Humans and their economy are self-organizing
If we look at all the highly ordered changes humans affect on their environment, it is obvious that we decrease the entropy of our immediate environment. For example, houses are not a random pile of the constituent materials. The dried clay is in the bricks, not evenly distributed as dust all over the place, mixed with the dust of concrete, glass and other materials as maximum entropy would have it. The bricks themselves are in the walls, not on the floor. Electronics like our smartphones are even more intricately ordered, with lots of different materials (metals, silicon, plastics) each in very specific places and forms in a very small space. In the garden around the house, plants are grouped in specific beddings instead of growing mixed all over the place. Roads don’t swing around randomly and end nowhere, they go as straight as possible to a point of interest. Goods aren’t transported to random places; they are transported to where someone has bought them. And so on.

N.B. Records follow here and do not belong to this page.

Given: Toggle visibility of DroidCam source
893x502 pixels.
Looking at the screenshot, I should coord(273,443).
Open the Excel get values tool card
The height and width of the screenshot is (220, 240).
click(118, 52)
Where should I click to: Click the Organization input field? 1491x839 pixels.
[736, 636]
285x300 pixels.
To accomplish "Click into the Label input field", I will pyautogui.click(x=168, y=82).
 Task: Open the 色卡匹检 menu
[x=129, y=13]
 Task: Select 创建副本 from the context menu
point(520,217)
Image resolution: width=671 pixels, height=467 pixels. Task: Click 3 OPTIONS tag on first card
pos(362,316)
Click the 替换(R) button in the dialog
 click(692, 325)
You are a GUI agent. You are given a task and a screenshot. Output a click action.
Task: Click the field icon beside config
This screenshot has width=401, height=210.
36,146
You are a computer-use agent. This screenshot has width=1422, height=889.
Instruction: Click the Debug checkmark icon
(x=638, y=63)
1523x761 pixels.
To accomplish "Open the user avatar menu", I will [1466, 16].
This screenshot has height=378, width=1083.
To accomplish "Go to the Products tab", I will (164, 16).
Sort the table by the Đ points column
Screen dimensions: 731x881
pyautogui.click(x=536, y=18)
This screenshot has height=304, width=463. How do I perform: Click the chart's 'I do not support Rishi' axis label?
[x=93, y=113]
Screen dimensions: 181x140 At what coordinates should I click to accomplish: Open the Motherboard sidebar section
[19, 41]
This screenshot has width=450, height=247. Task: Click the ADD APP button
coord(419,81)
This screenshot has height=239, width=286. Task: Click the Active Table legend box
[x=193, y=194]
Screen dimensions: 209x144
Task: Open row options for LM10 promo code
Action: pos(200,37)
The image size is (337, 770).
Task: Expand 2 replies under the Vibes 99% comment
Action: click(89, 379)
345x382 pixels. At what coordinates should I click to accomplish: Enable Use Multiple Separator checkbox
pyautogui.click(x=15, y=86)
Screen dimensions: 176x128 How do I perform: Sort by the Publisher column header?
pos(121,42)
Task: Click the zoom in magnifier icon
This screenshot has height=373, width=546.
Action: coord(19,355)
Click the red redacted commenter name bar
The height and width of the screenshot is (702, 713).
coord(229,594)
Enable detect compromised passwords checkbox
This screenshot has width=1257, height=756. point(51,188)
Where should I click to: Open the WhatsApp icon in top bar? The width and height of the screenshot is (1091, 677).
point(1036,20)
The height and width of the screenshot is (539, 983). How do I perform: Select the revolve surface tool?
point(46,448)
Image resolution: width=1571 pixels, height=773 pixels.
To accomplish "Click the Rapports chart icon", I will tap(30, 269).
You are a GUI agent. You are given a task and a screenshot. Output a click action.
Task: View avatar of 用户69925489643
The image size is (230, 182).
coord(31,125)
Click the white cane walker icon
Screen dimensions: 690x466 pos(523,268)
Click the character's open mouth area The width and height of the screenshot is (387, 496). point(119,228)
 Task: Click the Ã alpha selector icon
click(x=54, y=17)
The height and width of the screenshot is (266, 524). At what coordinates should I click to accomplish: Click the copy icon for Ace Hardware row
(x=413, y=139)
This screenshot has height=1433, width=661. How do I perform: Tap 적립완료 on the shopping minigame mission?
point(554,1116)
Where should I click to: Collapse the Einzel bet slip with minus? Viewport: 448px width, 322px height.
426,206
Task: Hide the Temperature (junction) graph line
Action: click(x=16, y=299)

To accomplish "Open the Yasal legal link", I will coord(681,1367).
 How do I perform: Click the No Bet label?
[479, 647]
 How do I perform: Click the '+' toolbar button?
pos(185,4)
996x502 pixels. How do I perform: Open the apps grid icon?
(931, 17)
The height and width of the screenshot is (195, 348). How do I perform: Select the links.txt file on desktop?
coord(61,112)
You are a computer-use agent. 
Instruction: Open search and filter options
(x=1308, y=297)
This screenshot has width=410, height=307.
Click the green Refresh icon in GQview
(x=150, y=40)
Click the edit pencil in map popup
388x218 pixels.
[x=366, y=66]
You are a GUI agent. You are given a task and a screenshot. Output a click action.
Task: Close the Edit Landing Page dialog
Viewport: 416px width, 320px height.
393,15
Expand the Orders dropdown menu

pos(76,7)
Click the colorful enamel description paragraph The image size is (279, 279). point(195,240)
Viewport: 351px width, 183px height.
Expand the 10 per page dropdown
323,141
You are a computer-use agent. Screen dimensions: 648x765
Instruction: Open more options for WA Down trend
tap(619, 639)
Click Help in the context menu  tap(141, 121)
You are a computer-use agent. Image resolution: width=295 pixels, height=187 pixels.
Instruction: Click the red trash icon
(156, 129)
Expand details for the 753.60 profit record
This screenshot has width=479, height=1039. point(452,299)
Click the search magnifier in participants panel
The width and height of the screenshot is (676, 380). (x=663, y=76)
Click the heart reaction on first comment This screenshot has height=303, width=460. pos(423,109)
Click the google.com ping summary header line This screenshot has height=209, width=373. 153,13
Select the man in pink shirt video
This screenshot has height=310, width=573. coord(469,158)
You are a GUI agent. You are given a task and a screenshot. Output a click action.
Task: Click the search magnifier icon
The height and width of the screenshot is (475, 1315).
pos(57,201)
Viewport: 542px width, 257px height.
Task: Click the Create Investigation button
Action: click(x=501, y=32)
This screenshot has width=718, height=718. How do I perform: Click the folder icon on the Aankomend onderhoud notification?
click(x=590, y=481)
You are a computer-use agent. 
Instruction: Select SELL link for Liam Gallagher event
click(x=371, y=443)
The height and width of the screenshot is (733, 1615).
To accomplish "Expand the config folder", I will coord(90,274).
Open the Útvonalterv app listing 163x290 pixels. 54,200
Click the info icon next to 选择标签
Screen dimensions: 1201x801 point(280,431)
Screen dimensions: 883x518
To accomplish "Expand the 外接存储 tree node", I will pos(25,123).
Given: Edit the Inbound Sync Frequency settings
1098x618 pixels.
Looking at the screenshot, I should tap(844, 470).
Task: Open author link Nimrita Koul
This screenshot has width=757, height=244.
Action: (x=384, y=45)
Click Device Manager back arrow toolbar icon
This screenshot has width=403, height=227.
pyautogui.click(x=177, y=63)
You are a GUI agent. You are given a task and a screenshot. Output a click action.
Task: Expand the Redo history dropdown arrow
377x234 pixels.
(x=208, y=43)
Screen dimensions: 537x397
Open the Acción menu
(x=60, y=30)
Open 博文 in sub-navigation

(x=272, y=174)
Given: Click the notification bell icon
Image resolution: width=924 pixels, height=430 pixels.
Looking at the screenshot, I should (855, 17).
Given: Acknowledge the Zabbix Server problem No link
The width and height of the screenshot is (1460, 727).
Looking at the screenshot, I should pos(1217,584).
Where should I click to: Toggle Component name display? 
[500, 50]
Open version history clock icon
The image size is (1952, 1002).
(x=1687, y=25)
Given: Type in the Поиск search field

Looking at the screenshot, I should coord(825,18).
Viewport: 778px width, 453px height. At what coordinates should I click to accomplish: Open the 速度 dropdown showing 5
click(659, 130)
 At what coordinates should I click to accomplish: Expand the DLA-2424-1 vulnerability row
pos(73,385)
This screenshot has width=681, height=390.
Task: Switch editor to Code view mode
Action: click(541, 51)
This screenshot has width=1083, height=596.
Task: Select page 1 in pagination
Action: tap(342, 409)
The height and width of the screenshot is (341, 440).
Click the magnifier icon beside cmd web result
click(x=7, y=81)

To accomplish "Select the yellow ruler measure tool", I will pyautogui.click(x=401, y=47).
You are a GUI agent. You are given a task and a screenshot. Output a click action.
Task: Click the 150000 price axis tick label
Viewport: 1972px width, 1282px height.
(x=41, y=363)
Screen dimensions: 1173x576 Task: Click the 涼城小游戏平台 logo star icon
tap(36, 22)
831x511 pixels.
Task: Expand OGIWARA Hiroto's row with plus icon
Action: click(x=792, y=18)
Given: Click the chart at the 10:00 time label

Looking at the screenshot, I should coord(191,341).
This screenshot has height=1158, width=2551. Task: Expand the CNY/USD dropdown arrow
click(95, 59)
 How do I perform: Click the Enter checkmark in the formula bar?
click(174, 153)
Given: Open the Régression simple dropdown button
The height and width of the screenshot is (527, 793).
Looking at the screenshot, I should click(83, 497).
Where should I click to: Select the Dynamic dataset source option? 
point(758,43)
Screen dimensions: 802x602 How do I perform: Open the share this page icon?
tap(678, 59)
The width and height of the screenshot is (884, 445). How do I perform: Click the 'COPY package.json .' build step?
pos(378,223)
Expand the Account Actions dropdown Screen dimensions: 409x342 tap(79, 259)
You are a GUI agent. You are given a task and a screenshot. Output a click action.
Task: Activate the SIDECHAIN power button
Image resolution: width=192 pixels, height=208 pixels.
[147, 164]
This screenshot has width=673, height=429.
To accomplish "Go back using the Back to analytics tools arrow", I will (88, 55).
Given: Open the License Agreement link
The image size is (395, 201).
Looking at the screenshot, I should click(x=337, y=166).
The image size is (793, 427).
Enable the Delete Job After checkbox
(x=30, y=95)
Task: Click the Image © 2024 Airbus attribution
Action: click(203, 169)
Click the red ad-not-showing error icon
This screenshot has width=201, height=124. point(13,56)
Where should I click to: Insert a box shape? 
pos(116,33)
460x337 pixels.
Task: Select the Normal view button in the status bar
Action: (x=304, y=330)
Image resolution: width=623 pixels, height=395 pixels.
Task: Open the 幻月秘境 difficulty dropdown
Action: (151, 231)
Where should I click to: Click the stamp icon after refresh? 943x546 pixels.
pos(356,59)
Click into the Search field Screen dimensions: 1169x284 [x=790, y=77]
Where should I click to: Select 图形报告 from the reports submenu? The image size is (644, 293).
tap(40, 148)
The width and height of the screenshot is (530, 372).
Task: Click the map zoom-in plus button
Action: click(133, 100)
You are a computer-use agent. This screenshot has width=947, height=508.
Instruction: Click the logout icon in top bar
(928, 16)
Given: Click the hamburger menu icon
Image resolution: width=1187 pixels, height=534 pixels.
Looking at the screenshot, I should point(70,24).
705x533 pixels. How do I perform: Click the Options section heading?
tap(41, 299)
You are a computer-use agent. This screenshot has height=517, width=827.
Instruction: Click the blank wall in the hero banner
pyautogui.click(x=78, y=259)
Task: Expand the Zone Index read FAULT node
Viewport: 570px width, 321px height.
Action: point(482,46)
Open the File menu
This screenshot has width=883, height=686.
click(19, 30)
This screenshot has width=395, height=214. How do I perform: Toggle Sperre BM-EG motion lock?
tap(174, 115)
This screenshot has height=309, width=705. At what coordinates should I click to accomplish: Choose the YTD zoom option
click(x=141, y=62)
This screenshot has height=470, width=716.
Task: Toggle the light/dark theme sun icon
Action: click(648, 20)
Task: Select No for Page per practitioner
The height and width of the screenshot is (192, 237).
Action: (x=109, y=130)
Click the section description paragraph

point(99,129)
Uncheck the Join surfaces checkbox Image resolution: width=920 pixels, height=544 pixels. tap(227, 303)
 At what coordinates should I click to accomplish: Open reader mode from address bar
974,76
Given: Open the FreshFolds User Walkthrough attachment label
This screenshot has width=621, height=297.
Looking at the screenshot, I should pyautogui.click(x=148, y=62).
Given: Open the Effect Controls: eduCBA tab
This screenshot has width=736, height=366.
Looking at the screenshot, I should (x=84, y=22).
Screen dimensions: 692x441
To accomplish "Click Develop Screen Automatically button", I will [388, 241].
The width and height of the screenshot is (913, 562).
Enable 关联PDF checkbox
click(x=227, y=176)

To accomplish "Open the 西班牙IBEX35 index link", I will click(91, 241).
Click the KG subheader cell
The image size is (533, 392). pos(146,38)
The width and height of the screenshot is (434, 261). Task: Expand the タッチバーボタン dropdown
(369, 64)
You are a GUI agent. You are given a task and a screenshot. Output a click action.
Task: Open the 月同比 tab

Our bodies are another example for this, as is all life. Erwin Schrödinger, the famous physicist, observed in his book “What is Life?” (1944) that the buildup of cells and the chemical processes within them (including the production and transport of chemicals) are highly ordered. Only after death, cells approach maximum entropy because all the things get mixed and random reactions take place. Living beings can thus hold back entropy, and thereby death, which can only work if they increase the entropy in their immediate surroundings. For example, animals take food from the environment. Food is more ordered than the heat and refuse they give back to the environment after having digested it. Thereby, the animals increase the entropy of the environment through eating food from it, which allows them to lower the entropy in their bodies without violating the Second Law.
We already expanded on Schrödinger by observing that human beings order not just their bodies, but also what is immediately around them—Halbe’s Razor calls these the “environs” of our body (see Postulate 3). Some animals also do that to a smaller degree, for example by creating burrows. The occurrence which includes a human’s body (or a burrowing animal’s body) and environs is self-organizing. Inevitably, this means even more entropy generated outside of these environs.